But the objections to Sohn were all the kinds of smokescreens that politicians use to not admit the real reason they opposed the nomination. Gigi Sohn is not going to be the next Commissioner because she is in favor of regulating broadband and the public airwaves. The big ISPs and the large broadcasting companies (some companies which are both) have been lobbying hard against the Sohn nomination since it was first announced. These giant corporations don’t want a third Democratic Commissioner who is pro-regulation.
In the past, the party that held the White House was able to nominate regulators to the FCC and other regulatory agencies that reflected the philosophies of their political party. That’s been a given in Washington DC, and agencies like the FCC have bounced back and forth between different concepts of what it means to regulate according to which party controlled the White House.
But I think the failure to approve Sohn breaks the historical convention that lets the political party in power decide who to add as regulators. I predict this will not end with this failed nomination. Unless the Senate gets a larger majority for one of the parties, I have a hard time seeing any Senate that is going to approve a fifth FCC Commissioner. If Republicans win the next presidential race, their nominee for the fifth Commissioner slot will also likely have no chance of getting approved.
The primary reason for this is that votes for an FCC Commissioner are no longer purely along party lines. The large ISPs and broadcasters make huge contributions to Senators for the very purpose of influencing this kind of issue. That’s not to say that there will never be a fifth Commissioner, but rejecting this nomination means it’s going to be a lot harder in the future to seat FCC Commissioners who embrace the position of the political party in power, like was done by Ajit Pai and likely would have been done by Gigi Sohn.

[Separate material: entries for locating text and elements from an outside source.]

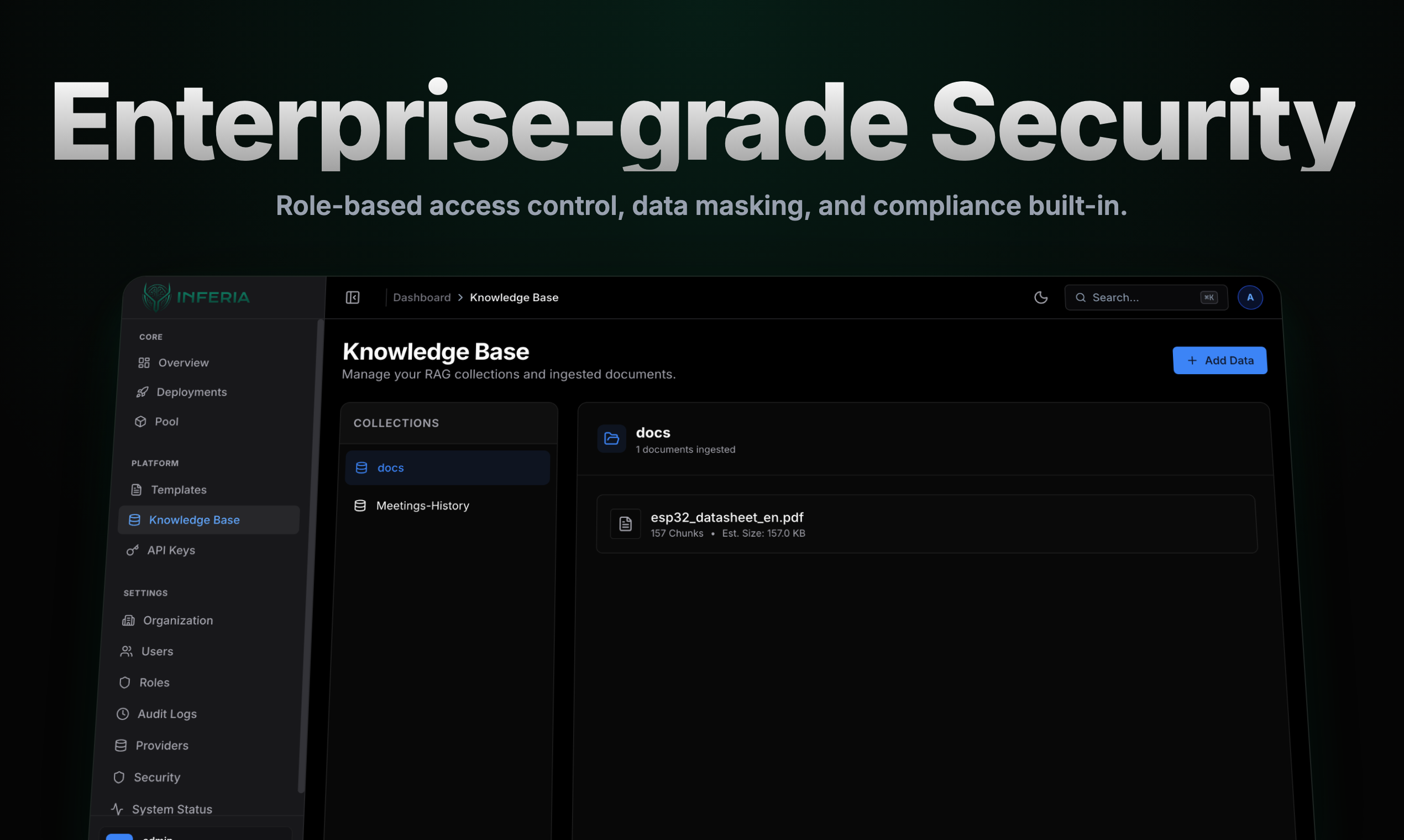Viewport: 1404px width, 840px height.
Task: Click the user avatar A
Action: tap(1249, 297)
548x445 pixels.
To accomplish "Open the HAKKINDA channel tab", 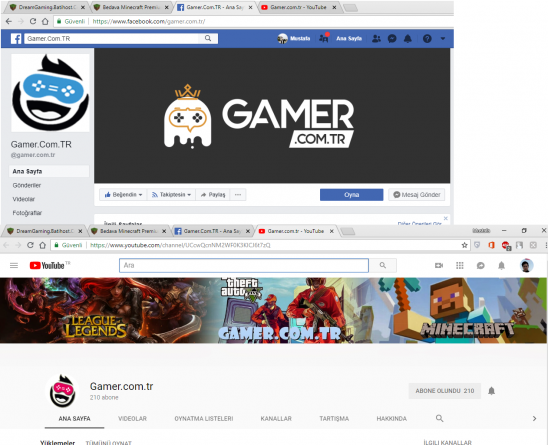I will pos(391,418).
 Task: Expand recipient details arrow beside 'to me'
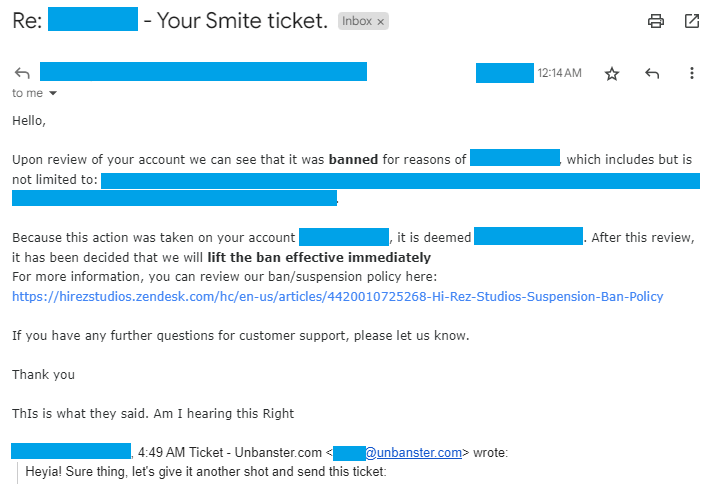tap(53, 93)
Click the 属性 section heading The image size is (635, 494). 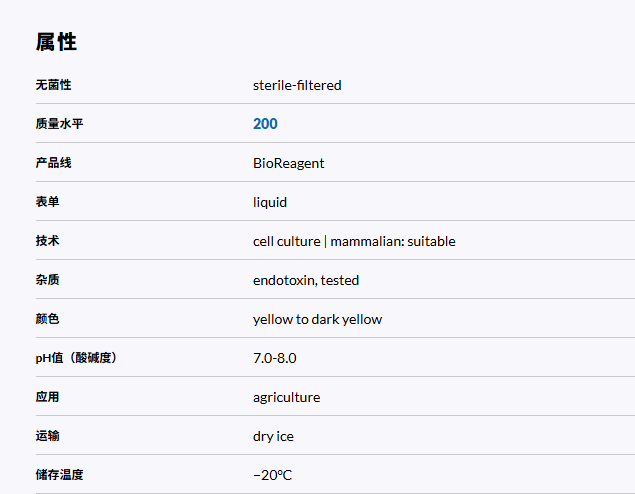pos(56,42)
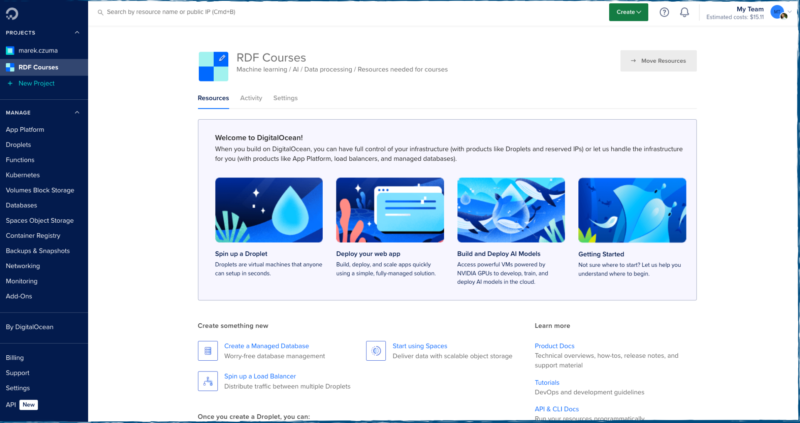Add a New Project in sidebar
The width and height of the screenshot is (800, 423).
(x=36, y=83)
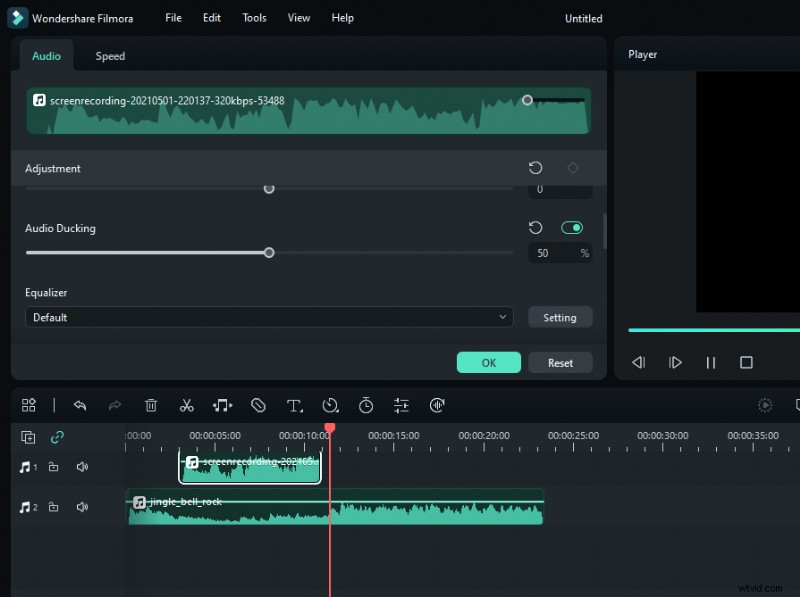800x597 pixels.
Task: Add a marker using the marker icon
Action: tap(258, 405)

I think we’re now seeing the textbook example of regulatory capture. That’s an economic principle that describes a situation where regulatory agencies are dominated by the industries they are supposed to be regulating. Economic theory says that it’s necessary to regulate any industry where a handful of large players control the market. Good regulation is not opposed to the large corporations being regulated but should strike a balance between what’s good for the industry and what’s good for the public. In a perfectly regulated industry, both the industry and the public should be miffed at regulators for not fully supporting their issues.
The concept of regulatory capture was proposed in the 1970s by George Stigler, a Nobel prize-winning economist. He outlined the characteristics of regulatory capture that describes the broadband industry to a tee.
- Regulated industries devote a large budget to influence regulators at the federal, state, and local levels. It’s typical that citizens don’t have the wherewithal to effectively lobby the public’s side of issues.
- Regulators tend to come from the regulated industry, and they tend to take advantage of the revolving door to return to industry at the end of their stint as a regulator.
- In the extreme cases of regulatory capture, the incumbents are deregulated from any onerous regulations while new market entrants must jump through high hoops.
The FCC is a textbook example of a captured regulator. The FCC under Ajit Pai went so far as to deregulate broadband and to wash the FCC’s hands of broadband as much as possible by theoretically passing the little remaining regulation to the FTC. It’s hard to imagine an FCC more under the sway of the broadband industry than the last one.
There is no real fix for regulatory capture other than a loud public outcry to bring back strong regulation. But that’s never going to happen when regulatory capture is so complete so that it’s impossible to even seat a fifth Commissioner.